In addition to what the others have said, I would keep the following in mind. When painting a surface that absorbs water, adding water or extender to your paint will not prevent the water in the paint from being sucked into the surface you are painting. You painted the big wall with a matte finish, so my guess is that since it flashed, the water in the paint is being sucked up into the wall, most probably leading to flashing. The way I have found to correct this problem is to seal the wall. I like using Gardz sealer by Zinsser. I would put 2 coats on this wall. The first coat will take a while to get on, but not as long as painting takes. The second coat of Gardz will go much quicker. Let each coat dry thoroughly before you paint.

If you already have the paint, fine, but if not, I would opt for the Premium Plus ULTRA. Whichever one you use, or even a different brand, it should go on very smoothly over the Gardz. 

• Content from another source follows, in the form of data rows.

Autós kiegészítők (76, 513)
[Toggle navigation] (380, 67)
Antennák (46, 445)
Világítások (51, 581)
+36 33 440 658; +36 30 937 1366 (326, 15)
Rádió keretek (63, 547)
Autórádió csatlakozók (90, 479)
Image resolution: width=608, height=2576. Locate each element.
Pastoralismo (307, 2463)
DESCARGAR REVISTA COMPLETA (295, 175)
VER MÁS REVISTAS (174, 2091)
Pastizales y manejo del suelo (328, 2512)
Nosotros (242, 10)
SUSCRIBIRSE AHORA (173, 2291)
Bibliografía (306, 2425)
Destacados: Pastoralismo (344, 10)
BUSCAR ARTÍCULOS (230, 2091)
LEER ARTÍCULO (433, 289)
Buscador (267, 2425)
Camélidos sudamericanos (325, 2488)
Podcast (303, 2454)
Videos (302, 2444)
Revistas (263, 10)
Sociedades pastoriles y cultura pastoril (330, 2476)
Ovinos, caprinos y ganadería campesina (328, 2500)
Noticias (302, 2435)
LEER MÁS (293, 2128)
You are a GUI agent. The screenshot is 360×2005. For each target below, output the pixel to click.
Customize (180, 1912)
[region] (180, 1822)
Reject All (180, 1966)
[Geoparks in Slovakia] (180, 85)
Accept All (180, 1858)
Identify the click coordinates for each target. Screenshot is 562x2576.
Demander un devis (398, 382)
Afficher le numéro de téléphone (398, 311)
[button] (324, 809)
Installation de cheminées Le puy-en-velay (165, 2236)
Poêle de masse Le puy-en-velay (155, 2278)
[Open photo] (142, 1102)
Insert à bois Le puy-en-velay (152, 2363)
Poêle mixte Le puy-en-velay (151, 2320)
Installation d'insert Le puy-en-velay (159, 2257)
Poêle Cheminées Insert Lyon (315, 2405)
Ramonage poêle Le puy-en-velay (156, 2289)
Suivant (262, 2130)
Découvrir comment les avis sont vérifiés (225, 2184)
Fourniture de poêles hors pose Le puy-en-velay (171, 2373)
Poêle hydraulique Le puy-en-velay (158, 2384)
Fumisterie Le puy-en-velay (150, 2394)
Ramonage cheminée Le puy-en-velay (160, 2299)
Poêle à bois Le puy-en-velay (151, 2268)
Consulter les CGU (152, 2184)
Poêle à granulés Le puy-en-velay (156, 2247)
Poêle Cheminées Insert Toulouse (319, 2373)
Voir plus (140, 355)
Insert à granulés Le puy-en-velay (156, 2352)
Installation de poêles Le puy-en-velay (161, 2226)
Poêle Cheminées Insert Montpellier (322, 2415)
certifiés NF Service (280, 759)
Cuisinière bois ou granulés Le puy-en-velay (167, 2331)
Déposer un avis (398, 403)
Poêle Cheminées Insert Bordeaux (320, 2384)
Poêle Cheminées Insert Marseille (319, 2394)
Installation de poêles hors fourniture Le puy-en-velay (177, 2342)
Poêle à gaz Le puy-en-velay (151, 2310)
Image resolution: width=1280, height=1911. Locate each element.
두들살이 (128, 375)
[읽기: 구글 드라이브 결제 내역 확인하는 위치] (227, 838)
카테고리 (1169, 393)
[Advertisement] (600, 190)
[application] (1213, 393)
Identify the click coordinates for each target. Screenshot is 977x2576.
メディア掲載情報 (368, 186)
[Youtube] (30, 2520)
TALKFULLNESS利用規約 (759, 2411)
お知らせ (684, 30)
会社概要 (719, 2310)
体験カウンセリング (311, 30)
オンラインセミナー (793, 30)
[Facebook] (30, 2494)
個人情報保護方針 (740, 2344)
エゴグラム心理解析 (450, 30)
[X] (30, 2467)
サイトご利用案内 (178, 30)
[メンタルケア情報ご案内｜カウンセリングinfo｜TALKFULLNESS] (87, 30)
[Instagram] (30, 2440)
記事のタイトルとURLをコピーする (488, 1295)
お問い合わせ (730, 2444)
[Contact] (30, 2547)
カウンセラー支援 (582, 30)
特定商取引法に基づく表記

I would not recommend leaving the AC on. It pulls moisture from the air, something you definitely do not want when painting this wall. 

I use the Wooster 5/16" microfiber roller and it seems to work well for me. I have used the 9" and just used the 14" for priming and I like it. 

My idea with the Gardz is to prevent any moisture from the paint absorbing into the wall. I would be careful not to get too much paint on the wall if you use Gardz first for fear of it starting to run or sag too much as it will be staying on top of the Gardz and not soaking into the wall. Gardz is clear, and you will be putting the same color of paint on as your first coat and it should cover well. I just did 2 basment walls that were originally medium blue/gray eggshell in Behr Ultra. I had to spackle numerous screw holes and the 2 walls ended up looking like they had white polka dots on them. I spot sealed the spackle holes with Gardz and then coated the whole 2 walls with Gardz. I thought I would have to put 2 coats of paint on, but the matched paint I bought covered the white spackle marks in one normal coat with even sheen so that it didn't need a second coat. Your wall should cover even better than this over 2 coats of Gardz since you have no white spackle marks to cover.

If you do use the Gardz (and I highly recommend you use it on this one wall!), I would be curious if you find that the wall is still wet where you started after you finish painting. And you won't find yourself having to roll like a madman since the paint will stay wet much longer.

Like Jmayspaint said, finish off with the roller going in one direction. 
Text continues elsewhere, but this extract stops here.